**EXTRACT PROVIDED:**
□ □ □

44. Second, Defendants challenge $1,246.90 of fees incurred to oppose
Scenera’s motion to file a second amended complaint in federal court. (Prejudgment
Bayzle Aff. Exs. G, G-1.) For the same reasons discussed above, the Court concludes
that Plaintiff is entitled to those fees. 45. Third, Defendants challenge $24,788.50 of fees related to Plaintiff’s
motion to dismiss Scenera’s federal action and remand all claims to state court.
(Prejudgment Bayzle Aff. Exs. H, H-1.) For the same reasons stated above, the Court
concludes that Plaintiff is entitled to those fees.
46. Fourth, Defendants challenge $9,213.54 of fees related to the motion
practice before the federal court on Scenera’s fiduciary duty counterclaim.

□ □ □

**REQUIRED ACTIONS:**
1) Reproduce the court fee excerpt word for word, in full.
2) Amend the entries from the line containing "Screen dimensions: 559x562" down to the line containing "I will point(560,98)." by replacing "Camera" with "View", leaving everything else unchanged. Return only those lines.
The entries that follow bear no relation to the court fee excerpt.

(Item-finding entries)

□ □ □

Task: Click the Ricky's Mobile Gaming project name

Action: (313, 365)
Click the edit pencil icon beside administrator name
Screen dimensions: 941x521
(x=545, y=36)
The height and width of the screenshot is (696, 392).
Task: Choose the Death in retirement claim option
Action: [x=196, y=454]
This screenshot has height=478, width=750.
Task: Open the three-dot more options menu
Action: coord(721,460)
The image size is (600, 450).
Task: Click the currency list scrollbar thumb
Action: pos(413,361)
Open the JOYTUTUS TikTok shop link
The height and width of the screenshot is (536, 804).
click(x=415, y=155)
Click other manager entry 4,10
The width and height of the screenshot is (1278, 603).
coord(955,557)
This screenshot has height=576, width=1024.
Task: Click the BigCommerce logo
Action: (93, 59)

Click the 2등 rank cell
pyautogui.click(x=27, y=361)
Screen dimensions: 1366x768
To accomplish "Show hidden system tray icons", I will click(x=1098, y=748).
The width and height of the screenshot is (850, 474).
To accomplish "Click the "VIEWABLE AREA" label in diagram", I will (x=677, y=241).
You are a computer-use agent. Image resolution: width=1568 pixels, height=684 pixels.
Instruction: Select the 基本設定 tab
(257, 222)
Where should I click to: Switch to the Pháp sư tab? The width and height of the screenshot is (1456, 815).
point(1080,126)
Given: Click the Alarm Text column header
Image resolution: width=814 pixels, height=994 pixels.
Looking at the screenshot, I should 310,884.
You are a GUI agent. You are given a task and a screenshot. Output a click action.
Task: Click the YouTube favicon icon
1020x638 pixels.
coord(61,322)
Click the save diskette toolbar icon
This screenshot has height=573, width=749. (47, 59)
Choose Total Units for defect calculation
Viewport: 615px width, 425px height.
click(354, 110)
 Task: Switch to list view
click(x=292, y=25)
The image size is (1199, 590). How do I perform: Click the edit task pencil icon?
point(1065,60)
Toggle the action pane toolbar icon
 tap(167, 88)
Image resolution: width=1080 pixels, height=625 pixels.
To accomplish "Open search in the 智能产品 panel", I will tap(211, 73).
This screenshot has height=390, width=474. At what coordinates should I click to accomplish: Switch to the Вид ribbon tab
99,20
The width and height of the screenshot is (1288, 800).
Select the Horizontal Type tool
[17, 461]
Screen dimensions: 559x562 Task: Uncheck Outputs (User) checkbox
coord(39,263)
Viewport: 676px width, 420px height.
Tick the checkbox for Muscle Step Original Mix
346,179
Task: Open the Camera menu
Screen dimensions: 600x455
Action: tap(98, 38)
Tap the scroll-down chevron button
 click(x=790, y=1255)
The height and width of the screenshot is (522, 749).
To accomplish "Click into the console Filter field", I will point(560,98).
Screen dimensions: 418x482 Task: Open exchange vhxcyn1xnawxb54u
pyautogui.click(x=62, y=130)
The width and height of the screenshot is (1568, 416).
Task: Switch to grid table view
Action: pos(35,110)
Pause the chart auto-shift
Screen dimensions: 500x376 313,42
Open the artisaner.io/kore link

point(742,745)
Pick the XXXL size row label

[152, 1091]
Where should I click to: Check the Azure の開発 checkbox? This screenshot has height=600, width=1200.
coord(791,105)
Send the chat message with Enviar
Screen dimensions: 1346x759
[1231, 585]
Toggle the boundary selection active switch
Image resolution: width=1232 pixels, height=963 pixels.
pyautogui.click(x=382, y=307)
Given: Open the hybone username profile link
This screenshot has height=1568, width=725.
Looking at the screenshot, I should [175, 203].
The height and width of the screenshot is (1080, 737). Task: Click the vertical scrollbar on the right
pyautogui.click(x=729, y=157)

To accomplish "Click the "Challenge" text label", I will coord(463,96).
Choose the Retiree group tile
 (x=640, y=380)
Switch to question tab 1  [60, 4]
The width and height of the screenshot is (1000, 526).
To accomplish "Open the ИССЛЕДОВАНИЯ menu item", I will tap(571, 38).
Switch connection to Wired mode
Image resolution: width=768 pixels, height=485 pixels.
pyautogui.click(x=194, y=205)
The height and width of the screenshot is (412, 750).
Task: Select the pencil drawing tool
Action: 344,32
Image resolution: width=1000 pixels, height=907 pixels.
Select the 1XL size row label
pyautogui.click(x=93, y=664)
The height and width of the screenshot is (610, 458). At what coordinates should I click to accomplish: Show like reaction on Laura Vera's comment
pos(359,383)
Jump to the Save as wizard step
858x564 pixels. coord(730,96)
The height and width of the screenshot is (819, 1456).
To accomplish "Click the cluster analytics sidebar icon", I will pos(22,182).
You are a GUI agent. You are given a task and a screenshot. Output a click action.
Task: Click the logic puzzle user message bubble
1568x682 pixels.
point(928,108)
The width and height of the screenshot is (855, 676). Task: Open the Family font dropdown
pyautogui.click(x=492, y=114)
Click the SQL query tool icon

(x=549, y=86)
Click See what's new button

□ □ □

**RESPONSES PER TASK:**
1)
44. Second, Defendants challenge $1,246.90 of fees incurred to oppose
Scenera’s motion to file a second amended complaint in federal court. (Prejudgment
Bayzle Aff. Exs. G, G-1.) For the same reasons discussed above, the Court concludes
that Plaintiff is entitled to those fees. 45. Third, Defendants challenge $24,788.50 of fees related to Plaintiff’s
motion to dismiss Scenera’s federal action and remand all claims to state court.
(Prejudgment Bayzle Aff. Exs. H, H-1.) For the same reasons stated above, the Court
concludes that Plaintiff is entitled to those fees.
46. Fourth, Defendants challenge $9,213.54 of fees related to the motion
practice before the federal court on Scenera’s fiduciary duty counterclaim.

2)
Screen dimensions: 559x562 Task: Uncheck Outputs (User) checkbox
coord(39,263)
Viewport: 676px width, 420px height.
Tick the checkbox for Muscle Step Original Mix
346,179
Task: Open the View menu
Screen dimensions: 600x455
Action: tap(98, 38)
Tap the scroll-down chevron button
 click(x=790, y=1255)
The height and width of the screenshot is (522, 749).
To accomplish "Click into the console Filter field", I will point(560,98).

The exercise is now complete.